Art became Chief Geoscientist for Teck Resources in 2000, shortly after my geo-partners and I put together our US-Mexico based geological consulting group. He was pivotal in convincing Teck that we should run their programs in Mexico and we did so for nearly five years. It was great to work with Art in the field and have the opportunity to visit him and Rosalie (and Brian) in Vancouver whenever I had to report to the home office. Allison and Rosalie became fast friends, so while they sat upstairs and talked in the kitchen (Rosalie is an amazing cook), Art and I would repair to the basement to look at minerals. On one early visit we went through all of his exhibit cases and many of the collection drawers (I don’t think anyone ever saw them all except Rob) and noted a remarkable number of superb fluorite specimens sprinkled here and there. I accused him of being a fluorite collector, which he hotly denied. Six months later he took me downstairs and proudly showed me his principal exhibit case…which was filled with nothing but fluorites! He allowed that my off-hand comment had shifted his collecting perspective and that he recognized he was a fluorite collector…and a tourmaline collector…and a Tsumeb collector; with his entire display collection reorganized accordingly. That shift coincided with my determination to focus 100% on Mexico, which meant that a really nice miniature yellow Hilton Mine fluorite from England would be much happier in his collection than mine. He proposed a trade for something Mexican. I spotted several things that were out of bounds and then a wonderful miniature Santa Eulalia quartz group from a find I had missed out on. Art is congenitally mischievous, so when we convened again in his basement a few months later, the quartz was nowhere to be seen. I looked high and low for it while he ogled and complimented the fluorite. With a twinkle in his eye he reached into a drawer and pulled out the piece, already packed to travel. It has been on my shelf ever since.
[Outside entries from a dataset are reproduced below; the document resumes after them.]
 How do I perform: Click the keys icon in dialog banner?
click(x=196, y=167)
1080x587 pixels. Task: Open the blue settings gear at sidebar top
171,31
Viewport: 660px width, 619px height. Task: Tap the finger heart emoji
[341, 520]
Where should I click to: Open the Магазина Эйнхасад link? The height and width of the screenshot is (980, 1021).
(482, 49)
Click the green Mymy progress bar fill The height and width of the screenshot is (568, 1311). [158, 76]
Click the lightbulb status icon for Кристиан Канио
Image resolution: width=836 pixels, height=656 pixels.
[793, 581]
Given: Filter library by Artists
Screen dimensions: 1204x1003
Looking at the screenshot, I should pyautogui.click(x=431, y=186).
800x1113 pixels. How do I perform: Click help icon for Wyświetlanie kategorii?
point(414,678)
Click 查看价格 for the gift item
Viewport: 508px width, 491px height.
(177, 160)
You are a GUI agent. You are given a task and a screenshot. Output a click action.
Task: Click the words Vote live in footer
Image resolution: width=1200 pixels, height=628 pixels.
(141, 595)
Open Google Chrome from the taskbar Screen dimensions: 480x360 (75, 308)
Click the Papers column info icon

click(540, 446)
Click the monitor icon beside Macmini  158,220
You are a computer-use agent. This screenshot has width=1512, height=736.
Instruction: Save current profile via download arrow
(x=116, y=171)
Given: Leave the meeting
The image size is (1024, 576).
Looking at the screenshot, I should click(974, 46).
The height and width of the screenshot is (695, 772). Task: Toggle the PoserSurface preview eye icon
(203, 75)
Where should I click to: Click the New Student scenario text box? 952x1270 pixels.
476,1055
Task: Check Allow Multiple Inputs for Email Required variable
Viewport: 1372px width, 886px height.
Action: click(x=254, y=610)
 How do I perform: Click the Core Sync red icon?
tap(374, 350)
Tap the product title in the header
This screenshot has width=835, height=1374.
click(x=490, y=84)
Art’s contributions to preserving minerals, their geologic context and mineral collections as a whole are legion. He ram-rodded the successful effort to get the William Pinch Collection into the Canadian Museum of Nature and the valiant, though ultimately ill-timed establishment of the Pacific Mineral Museum. He was also a prime-mover and regular volunteer at the British Columbia Museum of Mining, which attracts a growing number of visitors interested in the benefits of mining each year. His repeated trips to Peru for Teck resulted in a broad understanding of Peruvian specimen localities and co-authorship with Guido del Castillo of the encyclopedic Peru: Paradise of Minerals (2011). His work with Teck also took him down the path of attempting to industrialize the production of Montana sapphires. Retirement slowed him down not a whit. As a consultant he succeeded in getting the Pasasquiera Mine in Portugal to treat their abundant mineral specimens as another kind of ore…while finding significant amounts of conventional ore throughout their mines. As a collector, working at the Zapot pegmatite in Nevada with his long-time friend Harvey Gordon (you could always find Art in Harvey’s booth at major shows) he not only opened nice pockets of amazonite and topaz, but systematically mapped the pegmatite and collected suites of the pocket fill for scientific study. (This material remains intact looking for the right researcher)
Geology, mining and minerals continued to give Art great pleasure, although they did fade fast in the shadow of grandparenthood. I am delighted to have several of his pieces in my collection, especially the ones through which we had a common bond. I now have both sides of the stories…and although I can no longer tease him about the ones that got away, his connection to those pieces is perhaps stronger than ever in my memory.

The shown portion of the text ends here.